● ACTION ITEM:
From the line with "YNWA! (69, 1133)" through the final line below, restate each line word for word and return nothing else.

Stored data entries
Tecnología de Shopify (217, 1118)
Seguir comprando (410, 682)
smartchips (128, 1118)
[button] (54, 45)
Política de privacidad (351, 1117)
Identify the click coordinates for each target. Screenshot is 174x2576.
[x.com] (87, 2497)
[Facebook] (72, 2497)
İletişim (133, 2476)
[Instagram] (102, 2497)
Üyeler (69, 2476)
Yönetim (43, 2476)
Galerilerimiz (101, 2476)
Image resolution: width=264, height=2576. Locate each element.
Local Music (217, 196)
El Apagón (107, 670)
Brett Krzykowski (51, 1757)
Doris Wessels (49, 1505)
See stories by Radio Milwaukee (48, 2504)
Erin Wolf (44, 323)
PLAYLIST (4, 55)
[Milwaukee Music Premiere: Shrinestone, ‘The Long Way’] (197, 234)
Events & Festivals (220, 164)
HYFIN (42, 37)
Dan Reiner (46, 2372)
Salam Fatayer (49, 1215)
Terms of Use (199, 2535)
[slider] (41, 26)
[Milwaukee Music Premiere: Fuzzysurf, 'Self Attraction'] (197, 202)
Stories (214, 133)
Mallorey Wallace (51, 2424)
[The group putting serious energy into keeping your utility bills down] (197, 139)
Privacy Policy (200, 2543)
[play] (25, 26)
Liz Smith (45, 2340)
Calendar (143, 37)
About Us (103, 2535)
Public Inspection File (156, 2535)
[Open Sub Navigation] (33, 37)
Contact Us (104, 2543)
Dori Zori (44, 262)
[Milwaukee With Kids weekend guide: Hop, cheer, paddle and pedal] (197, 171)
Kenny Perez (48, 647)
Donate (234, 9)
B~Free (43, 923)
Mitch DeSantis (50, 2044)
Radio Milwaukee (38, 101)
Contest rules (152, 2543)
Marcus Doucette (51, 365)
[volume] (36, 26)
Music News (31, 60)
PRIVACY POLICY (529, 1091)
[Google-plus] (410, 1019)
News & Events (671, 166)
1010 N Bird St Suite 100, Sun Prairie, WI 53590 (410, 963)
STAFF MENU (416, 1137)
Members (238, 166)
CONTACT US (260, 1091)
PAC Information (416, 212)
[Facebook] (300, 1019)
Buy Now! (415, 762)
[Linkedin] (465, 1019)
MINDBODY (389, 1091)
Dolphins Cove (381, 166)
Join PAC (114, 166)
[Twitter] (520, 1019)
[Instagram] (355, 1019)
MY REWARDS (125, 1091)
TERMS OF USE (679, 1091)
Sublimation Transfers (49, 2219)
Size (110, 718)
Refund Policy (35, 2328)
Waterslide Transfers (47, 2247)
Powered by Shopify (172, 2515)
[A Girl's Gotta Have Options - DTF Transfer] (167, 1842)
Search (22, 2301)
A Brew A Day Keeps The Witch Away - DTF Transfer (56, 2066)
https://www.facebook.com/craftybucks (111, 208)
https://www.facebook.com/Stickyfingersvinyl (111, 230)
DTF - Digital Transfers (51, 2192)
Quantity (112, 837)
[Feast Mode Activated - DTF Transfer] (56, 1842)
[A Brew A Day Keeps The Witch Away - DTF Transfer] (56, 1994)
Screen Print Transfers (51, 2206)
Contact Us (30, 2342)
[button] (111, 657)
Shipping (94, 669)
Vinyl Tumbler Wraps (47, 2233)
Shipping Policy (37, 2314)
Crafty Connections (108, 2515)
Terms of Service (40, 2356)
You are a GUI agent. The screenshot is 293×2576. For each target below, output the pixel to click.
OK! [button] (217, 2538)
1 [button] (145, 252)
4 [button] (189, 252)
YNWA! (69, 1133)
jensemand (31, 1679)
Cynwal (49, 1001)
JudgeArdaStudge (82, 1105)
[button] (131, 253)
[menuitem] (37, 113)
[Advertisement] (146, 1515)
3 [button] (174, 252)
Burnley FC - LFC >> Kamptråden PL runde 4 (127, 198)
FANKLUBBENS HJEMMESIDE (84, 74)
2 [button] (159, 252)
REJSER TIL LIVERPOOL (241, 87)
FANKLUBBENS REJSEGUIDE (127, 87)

● RESPONSE FOR THIS EXERCISE:
YNWA! (69, 1133)
jensemand (31, 1679)
Cynwal (49, 1001)
JudgeArdaStudge (82, 1105)
[button] (131, 253)
[menuitem] (37, 113)
[Advertisement] (146, 1515)
3 [button] (174, 252)
Burnley FC - LFC >> Kamptråden PL runde 4 (127, 198)
FANKLUBBENS HJEMMESIDE (84, 74)
2 [button] (159, 252)
REJSER TIL LIVERPOOL (241, 87)
FANKLUBBENS REJSEGUIDE (127, 87)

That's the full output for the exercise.